In the manner of a stargazer, L looked up and contemplated the heavens. She loved to watch the brightest star, the dog star. Clarice, a watchful animal, followed L wherever she went. L spoke to Clarice in urgent whispers and had the dog’s natal chart saved on her phone. She checked their synastry on a regular occasion.
Her Saturn aspects my Venus, L observed with a grimace, not good. No wonder she’s so controlling of me.
The dog star blazed, even when the sky was broad and blue overhead and when the temperatures soared. On the hottest nights, they slept outside. The chimes observed changes in the wind. The air — a sea of a different kind — reminded her that they had once breathed with gills. Lying out beneath the stars and it was clear to her that the time of the poem had irrevocably passed. She felt ashamed that she had thought herself capable of writing such a poem in the first place.
She resolved to grant herself small and gentle mercies while living beneath the sky. She sat out in front of the house eating loquats and drinking ice cold water. On walks with L and Clarice, she picked flowers and grasses and made arrangements, analogues of their path taken through the desert. She took afternoon naps in the sunlight.
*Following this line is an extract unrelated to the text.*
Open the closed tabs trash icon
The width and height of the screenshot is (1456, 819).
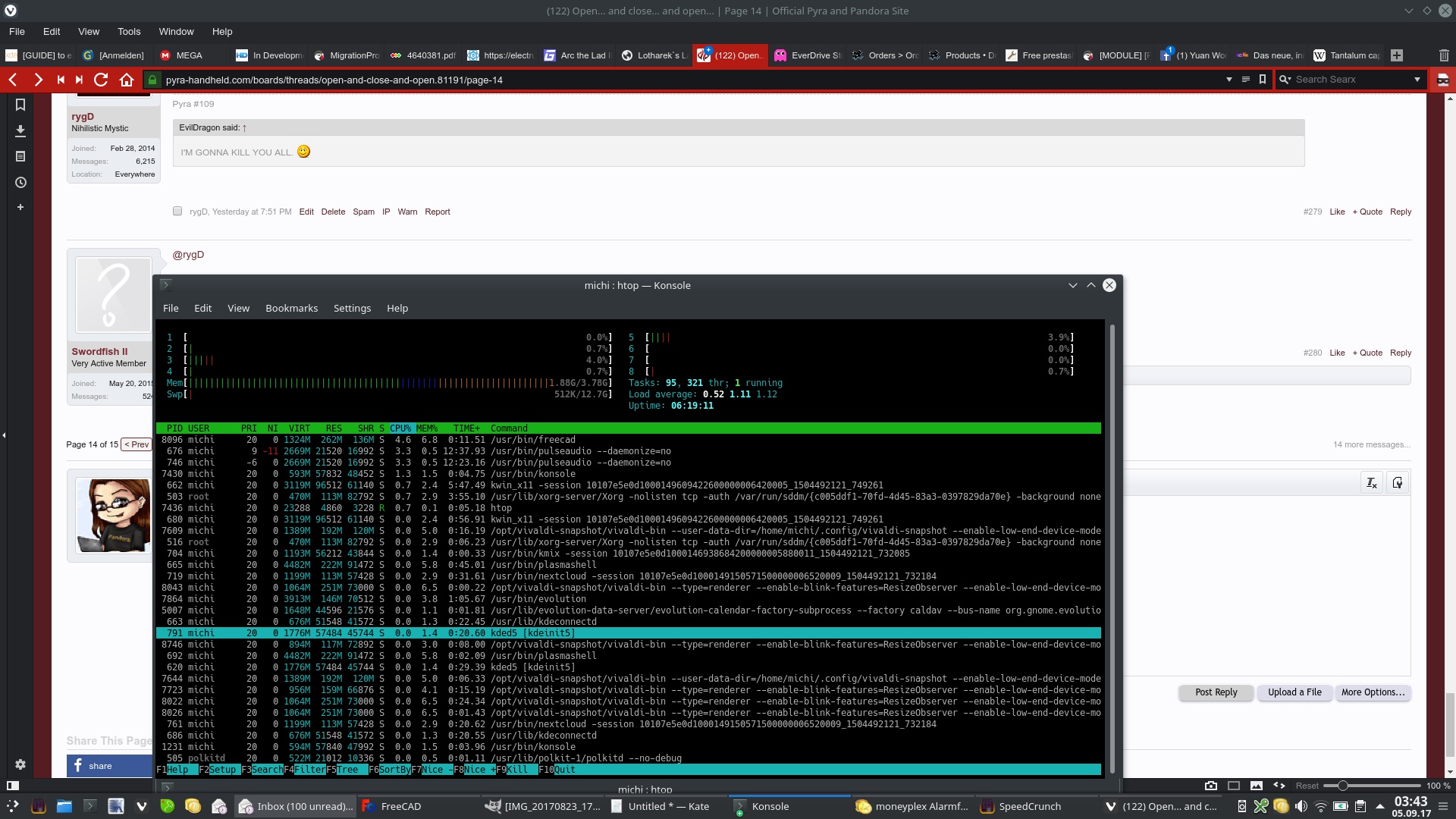tap(1444, 55)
She took cold showers that pinned her breath to her throat. She washed Clarice’s paws with a gentle shampoo, making sure to remove the burrs from between her toes. They were sore on account of seeds endemic to the region.
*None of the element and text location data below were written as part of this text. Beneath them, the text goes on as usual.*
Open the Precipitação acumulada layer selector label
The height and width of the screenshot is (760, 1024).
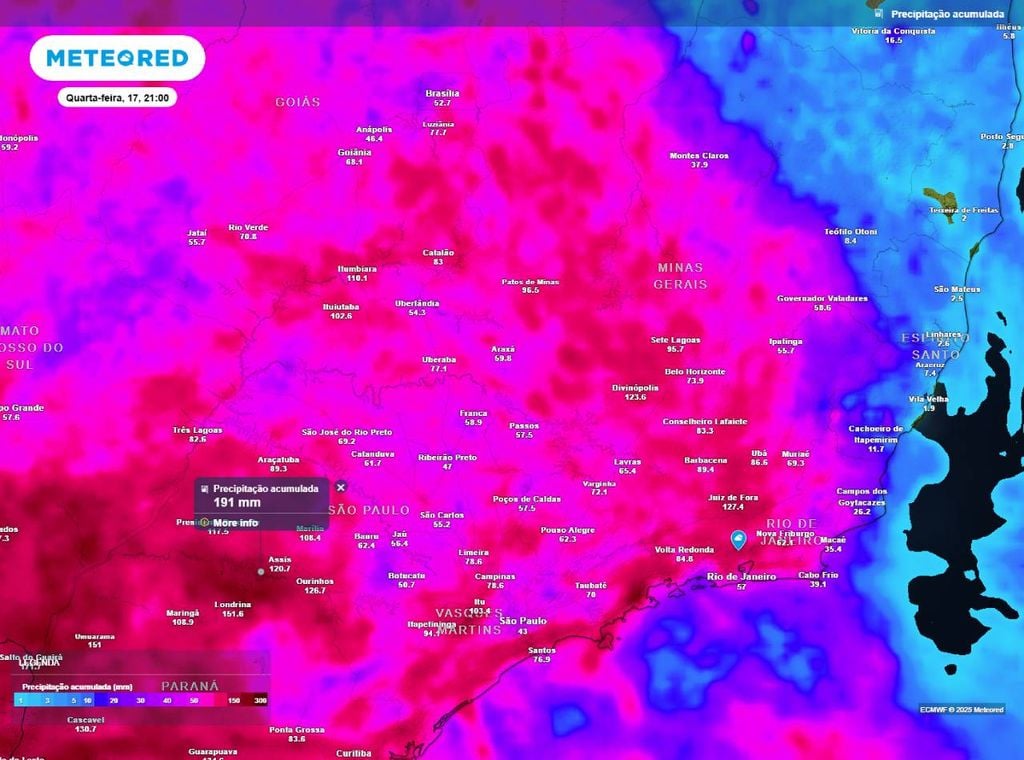coord(948,14)
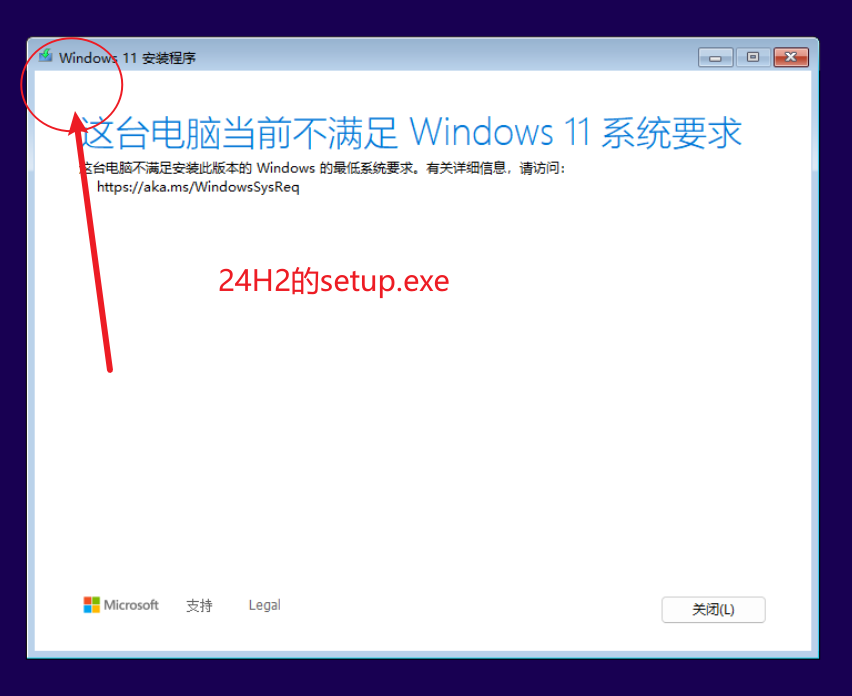Click the blue heading 这台电脑当前不满足
This screenshot has height=696, width=852.
[x=240, y=133]
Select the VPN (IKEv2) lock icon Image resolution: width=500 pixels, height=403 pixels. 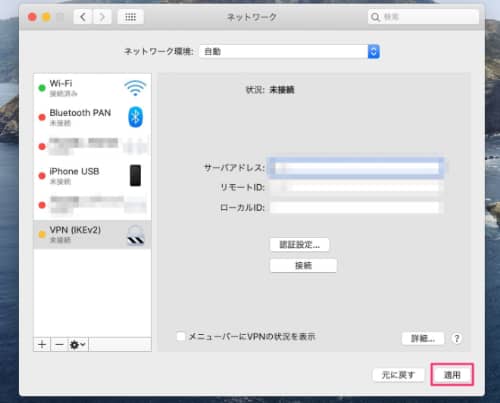click(136, 235)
All the while, L was sculpting a flock of birds from river clay, collected from a nearby riverbed. She couldn’t believe how beautiful L’s birds were. They seemed to have emerged from the mounds of wet clay as if they had always been contained there, as if they had lived there for many years, had been born there, suffered sadness and disappointment, experienced bliss and joy, had even flown in the sky there, and finally would have died there had L's hands not made them visible to the world.
She looked upon this mercurial process with envy. It all seemed so effortless. Of course, it was far from effortless. The clay was brittle, unwieldy and sharp with twigs. It left cuts on L’s hands. But soon a flock of eight stood out on the deck.
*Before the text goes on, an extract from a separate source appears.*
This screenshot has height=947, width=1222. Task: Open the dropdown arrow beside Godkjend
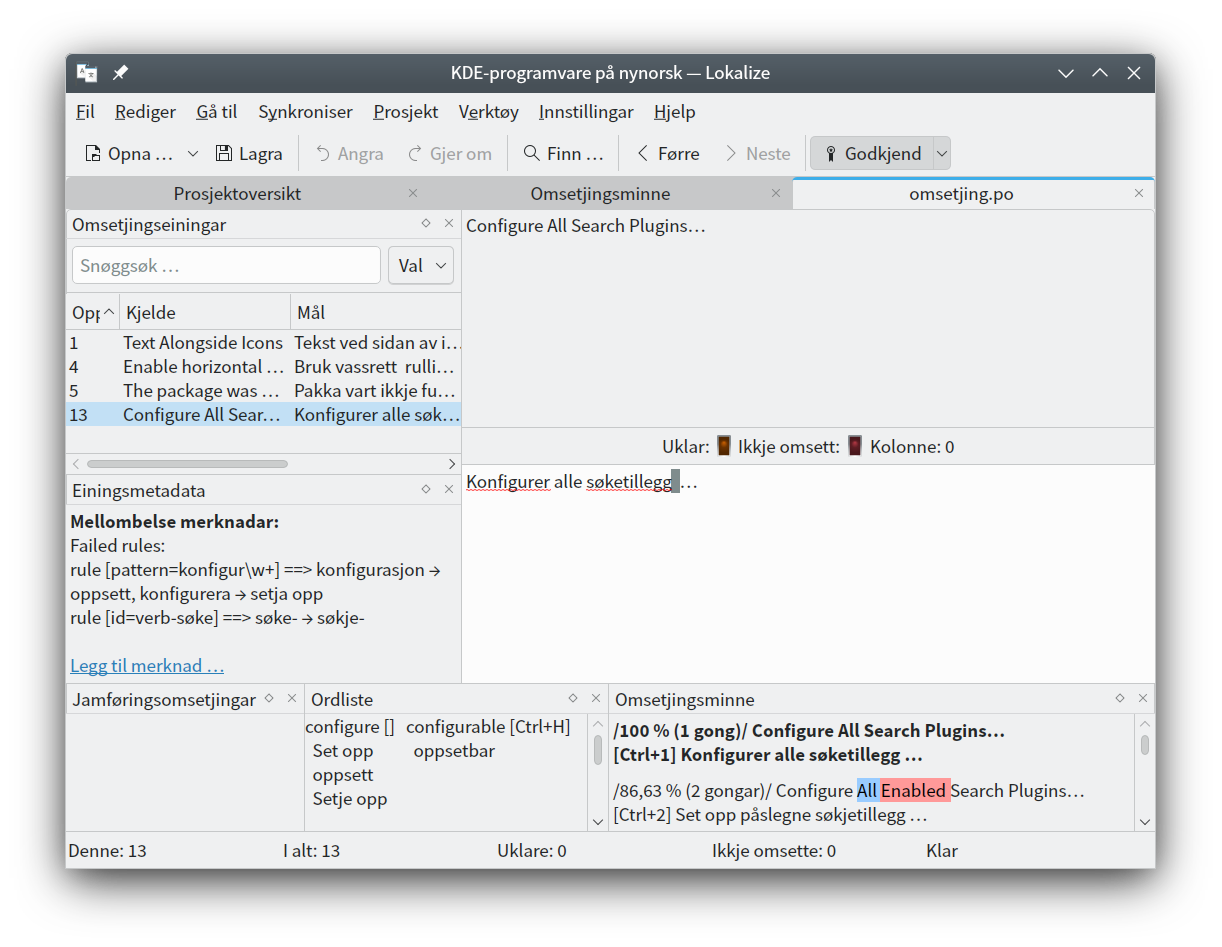tap(941, 154)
She spent her time observing the different types of air that entered the house through the glassless windows. She tried to note down the qualities of air that came in. There was one particular breeze. It came in every day, around 4 in the afternoon. She wanted to acquaint herself with its aspects and habits. She noticed that it swept up a faint smell of dust. She watched as it lifted and stirred the locks of L’s hair. She felt it moving tentatively and then a little brazenly against her skin. It worried the wolfish hair on Clarice’s back and even reshuffled some papers left out on the table. It had a gentle quality, although on certain days it came in harried and left in its wake, a slight alteration in mood. Perhaps because it broke the heat, perhaps because it came in as if it were searching for something.
On occasion, her eyes welled with tears when she thought of all the beauty that L and the air and Clarice had brought into her life. It was as if her lungs had become wings. She knew then — in that way that is embodied and not theoretical — that her breath was made of both brightness and darkness, so often exalted and venerated but curiously, not abjected. And why not? No matter that the air teems with life, with butterflies and birds and spores and pollutants and bats and viruses and words and drones and bees. It hadn’t occurred to her that her breath lived outside of her, that the world was breathing for her. She was outbreathing herself — with each breath her particularities less particular. With each breath, her distinctions less distinct.